Ecco, dunque, la situazione Stato per Stato.

Blindati Obama: Maine/1° distretto (1); Vermont (3); Massachusetts (11); Rhode Island (4); New York (29); Delaware (3); Maryland (10); District of Columbia (3); California (55); Hawaii (4). Totale: 123.

Molto probabili Obama: Maine/Stato (2); Connecticut (7); New Jersey (14); Illinois (20); Minnesota (10); New Mexico (5); Washington (12). Totale: 70.

Vantaggio vulnerabile Obama: Maine/2° distretto (1); Pennsylvania (20); Michigan (16); Oregon (7). Totale: 44.

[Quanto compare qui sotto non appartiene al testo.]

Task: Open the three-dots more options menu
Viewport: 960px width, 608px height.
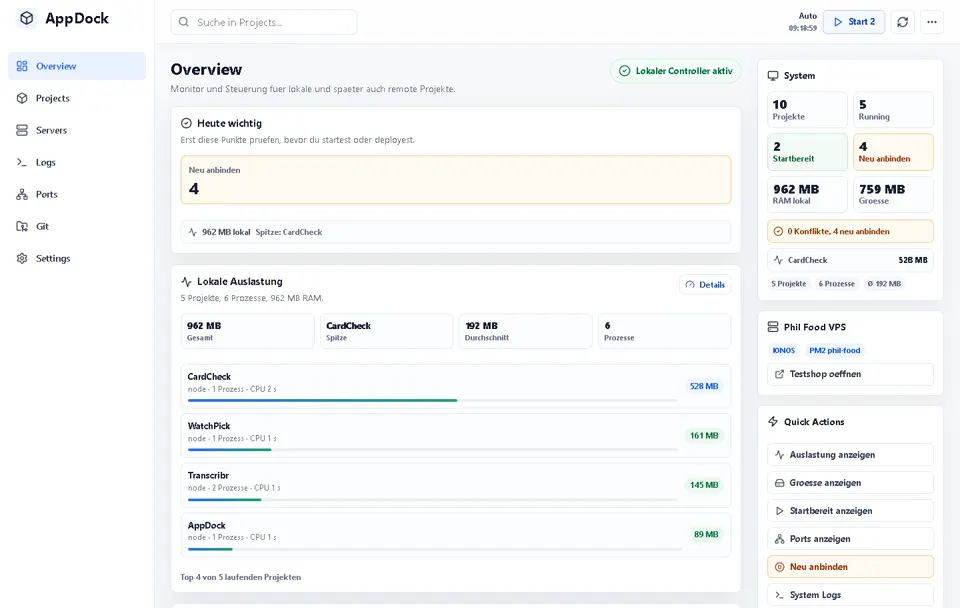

Completamente incerti: New Hampshire (4); Ohio (18); Wisconsin (10); Iowa (6); Colorado (9); Nevada (6); Virginia (13); North Carolina (15); Florida (29). Totale: 110.

Vantaggio vulnerabile Romney: Missouri (10); Nebraska/2° distretto (1). Totale: 11.

Molto probabili Romney: Indiana (11); Nebraska/1° distretto (1); South Dakota (3); Montana (3); Arizona (11); Texas (38); Tennessee (11); South Carolina (9); Georgia (16). Totale: 103.

Blindati Romney: West Virginia (5); Kansas (6); Nebraska/Stato (2); Nebraska/3° distretto (1); North Dakota (3); Idaho (4); Wyoming (3); Utah (6); Alaska (3); Oklahoma (7); Arkansas (6); Louisiana (8); Mississippi (6); Alabama (9); Kentucky (8). Totale: 77.